Spurring Innovation in the Way We Urbanize

+ Kari Kohn

Jonathan Adler recently commented on the process of promoting innovation through contests for prizes. He writes:

Creating contests for prizes to encourage and direct innovative efforts is important.  So too are the selection of contest aims and criteria.  To maximize the value of such prizes, it’s important to identify the sorts of technological or other achievements that will redound to public benefit, and identify sound criteria for identifying the winner.  This can be difficult, but no more difficult than trying to identify, in advance, those labs or research projects that are most likely to produce desired innovations.  Prizes have been shown to drive innovation.  Where innovation is necessary, policymakers (and others) should turn to prizes.
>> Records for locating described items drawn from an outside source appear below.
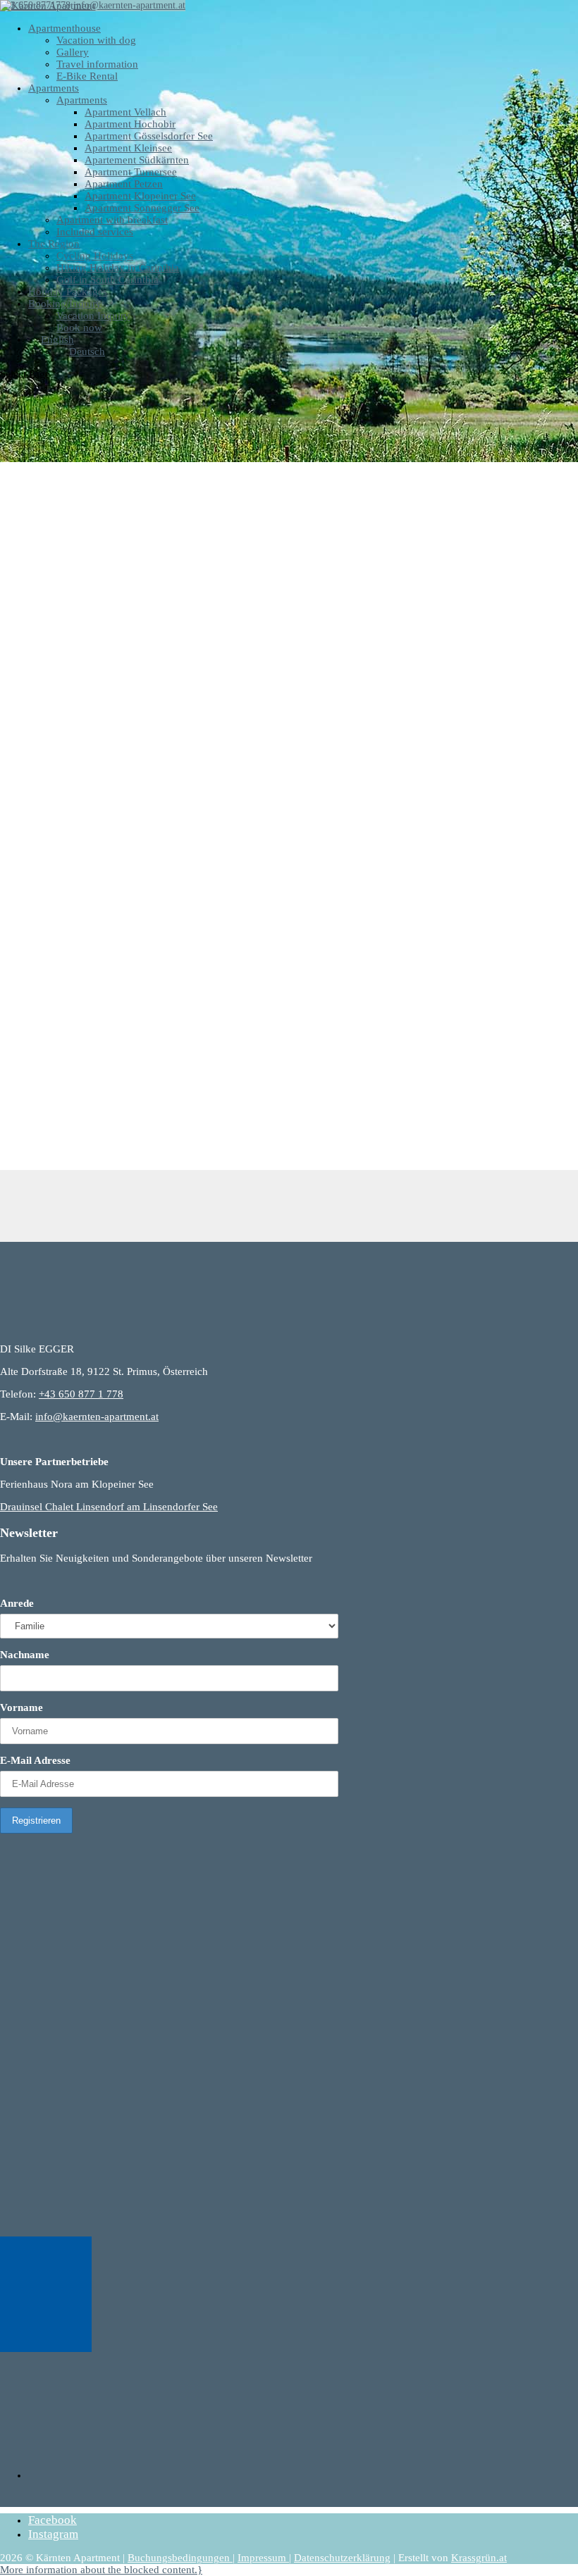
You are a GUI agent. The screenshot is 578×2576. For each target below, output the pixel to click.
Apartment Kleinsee (128, 148)
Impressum (263, 2557)
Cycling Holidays (94, 255)
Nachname (24, 1654)
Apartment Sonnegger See (142, 207)
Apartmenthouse (64, 28)
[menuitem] (51, 339)
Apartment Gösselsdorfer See (149, 136)
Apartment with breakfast (112, 219)
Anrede (17, 1603)
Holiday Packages (67, 291)
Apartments (53, 88)
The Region (54, 243)
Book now (79, 327)
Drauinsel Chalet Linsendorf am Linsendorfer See (109, 1506)
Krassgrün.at (479, 2557)
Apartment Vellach (125, 112)
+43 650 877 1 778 (81, 1394)
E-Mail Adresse (35, 1760)
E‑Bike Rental (87, 76)
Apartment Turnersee (131, 172)
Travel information (97, 64)
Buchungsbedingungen (180, 2557)
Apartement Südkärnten (137, 160)
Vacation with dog (96, 40)
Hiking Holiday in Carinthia (117, 267)
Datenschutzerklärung (342, 2557)
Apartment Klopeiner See (140, 195)
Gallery (72, 52)
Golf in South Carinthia (107, 279)
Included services (94, 231)
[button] (101, 2569)
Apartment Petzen (124, 183)
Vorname (21, 1707)
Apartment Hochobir (130, 124)
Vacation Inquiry (93, 315)
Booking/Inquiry (65, 303)
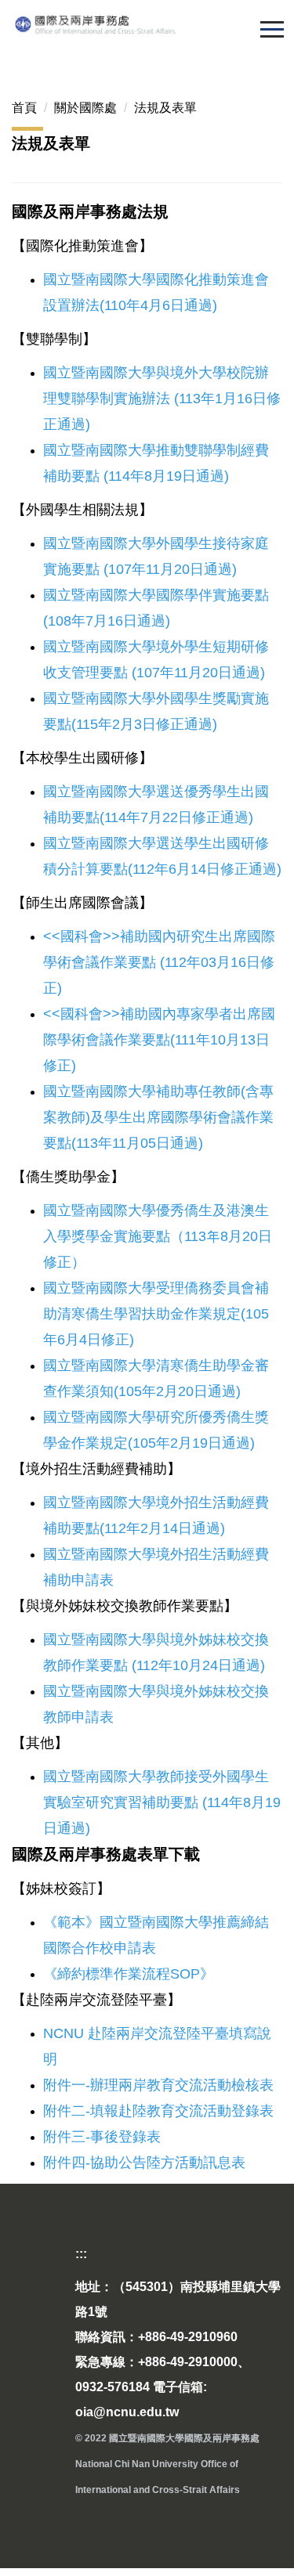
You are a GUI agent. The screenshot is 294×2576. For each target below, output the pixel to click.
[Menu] (271, 29)
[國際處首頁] (147, 24)
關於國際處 (85, 107)
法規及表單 (165, 107)
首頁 (24, 107)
Adler’s post was spurred by Andy Kessler’s piece in the WSJ. Kessler suggests that the recently announced Breakthrough Prize in Life Sciences misses an opportunity by rewarding breakthroughs that have already occurred rather than spurring on those that have not:

Real contests have to be about BHA—Big, Hairy, Audacious goals.If they really want to have an impact on society—beyond the societal wealth already created by Google and Facebook—offer a billion-dollar BrinZuck prize to prevent or stop Alzheimer’s, or to regenerate spinal cords and organs, or to cure obesity. Instead of small-ball academic researchers vying for grants from the National Institutes of Health, you’d get entrepreneurs coming out of the woodwork trying innovative approaches to win a $1 billion jackpot. Or maybe the challenge could be to create personal jet packs. Or neuron downloads. Whatever—but something BHA.

Kessler notes that there is historical precedence for BHA prizes:

In 1814, Englishman George Stephenson stuck a reciprocating steam engine onto a carriage with flanged wheels that ran up an inclined track and hauled coal out of the Killingworth colliery. In effect, railroads were born, but it took until 1826 for Parliament to authorize a 36-mile rail line between Manchester and Liverpool, the missing link connecting England’s industrial center and deep-water ports. Rather than give Stephenson the contract for a locomotive, the government authorized an 1829 contest with a £500 prize for the fastest and most dependable run.There were five entries. A locomotive named Sans Pereil belched out unburnt coal and cracked a cylinder. Perseverance couldn’t break the minimum 10 miles per hour. This left Novelty and Stephenson’s Rocket. (The fifth, Cycloped, powered by a horse running on a treadmill, was scratched when the horse fell through its platform.) By the end of the first day, Novelty’s bellows broke and its joints froze. On day two, Stephenson cranked up the steam pressure and his Rocket ran at a peak of 30 miles per hour. England had its rail line to replace horse-drawn carriages and, with it, an industrial lead over the rest of Europe by a couple of decades.

So, what are some areas that could benefit from contests with BHA goals? I’d nominate urbanization. Humans benefit when they cooperate, and cities allow for cooperation at the scale of millions. Urbanization is humanity’s most important project, and by 2100 the project will be largely complete. We will have settled in the cities that our descendants will live with for centuries. We have a window of opportunity in which to seize the tremendous opportunities that urbanization presents. A prize that spurs innovation in new and existing cities could benefit hundreds of millions of people—the very definition of BHA.